After several confrontations with his partner about the way the company was being run and the long-going promise that this company was going public any day now (heard over and over weekly), my friend and boss left the company to go start another one in the south. He felt they’d bitten off more than they could chew with the buying up of these other companies, and he’d been proved right in at least one case because they’d sold one of the new aquisitions shortly after they’d purchased it. The final blow was when they hired a CEO that insisted everyone call him Thumper (name as been changed but was equally as ridiculous for a 40-year-old man). Thumper only worked for the company for 6 months, but took it tits up and cornered himself a nice golden parachute in the process.

When my boss left I was numb. The home office sent out a big mucky-muck to assess the situation. He had meetings for several days, finally calling people into his office on Friday one-by-one to have a chat. Can you say, “I don’t want to chat?”.

Some people were let go. Some promoted. Me? I got a compliment on my work, then an order. I was to start putting in a ‘full day’. I was to stay at the office until QB left the office, and I was to help her with her projects when mine were done.

Huh?

I tried to explain how I’d worked just as many hours and how my record stood for itself – without getting all vindictive and brining up QB’s husband or why she stayed so late. I’m nothing if not the model of discretion.

It fell on deaf ears.

I don’t know what that woman had been feeding him, but there wasn’t a grain of truth in it. I’ll always remember the smile she gave me as she left his office and passed me in the hall. A shark has more warmth in their grin.
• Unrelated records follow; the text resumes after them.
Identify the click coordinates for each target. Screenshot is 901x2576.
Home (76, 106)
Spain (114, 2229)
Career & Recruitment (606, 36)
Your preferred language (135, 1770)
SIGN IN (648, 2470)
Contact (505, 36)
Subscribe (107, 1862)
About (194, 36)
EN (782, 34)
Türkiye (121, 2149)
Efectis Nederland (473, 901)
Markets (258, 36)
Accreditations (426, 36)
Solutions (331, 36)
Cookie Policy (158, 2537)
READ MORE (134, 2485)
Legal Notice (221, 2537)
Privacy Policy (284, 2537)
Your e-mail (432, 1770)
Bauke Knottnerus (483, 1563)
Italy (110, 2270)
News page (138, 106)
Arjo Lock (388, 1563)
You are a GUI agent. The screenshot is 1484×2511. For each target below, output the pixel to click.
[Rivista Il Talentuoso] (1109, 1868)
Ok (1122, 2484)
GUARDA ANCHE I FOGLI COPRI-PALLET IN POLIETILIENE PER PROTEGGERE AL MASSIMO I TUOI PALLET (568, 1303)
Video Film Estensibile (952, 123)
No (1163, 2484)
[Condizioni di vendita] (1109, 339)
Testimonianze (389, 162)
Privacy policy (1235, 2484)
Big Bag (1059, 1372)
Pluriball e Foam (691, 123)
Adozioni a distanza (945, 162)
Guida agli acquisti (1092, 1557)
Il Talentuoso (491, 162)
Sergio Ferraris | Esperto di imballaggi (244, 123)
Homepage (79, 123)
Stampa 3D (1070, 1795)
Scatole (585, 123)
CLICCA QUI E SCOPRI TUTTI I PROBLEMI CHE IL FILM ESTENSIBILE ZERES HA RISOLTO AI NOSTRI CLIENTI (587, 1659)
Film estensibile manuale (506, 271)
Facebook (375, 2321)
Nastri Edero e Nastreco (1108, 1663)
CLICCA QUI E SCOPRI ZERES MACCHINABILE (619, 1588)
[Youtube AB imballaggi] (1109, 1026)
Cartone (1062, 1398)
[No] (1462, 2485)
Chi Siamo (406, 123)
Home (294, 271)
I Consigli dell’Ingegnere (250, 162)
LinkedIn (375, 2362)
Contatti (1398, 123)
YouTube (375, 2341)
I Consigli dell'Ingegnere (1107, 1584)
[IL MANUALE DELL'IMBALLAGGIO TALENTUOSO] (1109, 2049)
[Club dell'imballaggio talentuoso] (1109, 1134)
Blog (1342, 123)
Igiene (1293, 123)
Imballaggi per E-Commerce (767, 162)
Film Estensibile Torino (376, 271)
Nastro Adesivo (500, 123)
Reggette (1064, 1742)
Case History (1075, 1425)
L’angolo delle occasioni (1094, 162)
I’ve said it before, but I have the most wonderful hubby on earth. I called him to meet me for lunch and he came, no questions asked. I sat in his pickup in the parking lot, trembling with such shock and anger – my voice cracking as I tried to keep it under control – re-telling the horror of my morning. He asked me what I wanted to do. Short of getting a gun and taking out some people. I said I wanted to quit. I would find another job, I was sure, because this job had built a lot of confidence in me and in my skills. I knew we needed the money, but I needed my sanity.

Hubby said, “Do it”.

Never one to quit a job unfinished, I went back into the office on Saturday and finished my project. I cleaned out my cubby alongside the others who had been ‘let go’ – all of us wondering ‘what next?’. The big boss had gone back to California after doing all the damage he could, so I took the cowards’ way and quit with an e-mail. I never felt such a sense of relief and I never heard from them again.

Ironically, here we are 10 years later and my eldest daughter is working in the same office as QB. She doesn’t know who my daughter is – she’s married and has a different last name – and I’ve warned my daughter to stay away from her. She knows the whole story and luckily doesn’t work in the same department. Daughter says she’s observed from afar, however, and QB seems just the same as I’ve described her…

All I’ve got to say is, you messed with me once, Bitch – never again. I could have titled this piece, “Why I Don’t Like Working With Women”. Give me a room full of men any day!

1 Comment

  • she falters to rise says:

    This post made me so angry at QB and the ambigous way our society rates employees that I almost threw something. Few people recognize efficient employees and most people give props to employees who “live at the office”. Unfortunately, those employees come in late, spend way too much time reading the news, making personal calls, getting coffee, and smoking. They also always take a full hour for lunch, even when the office is overwhelmed with work, and push work off onto other people. People like QB never count the 4 hours you work before anyone else gets in–they just make a note when you leave 1-hr before everyone else.

    Why are people so insane? Why don’t the realize that it is efficiency and productivity that matter?

    I’m sorry you had to go through all of this. I believe that you were damn good at what you did.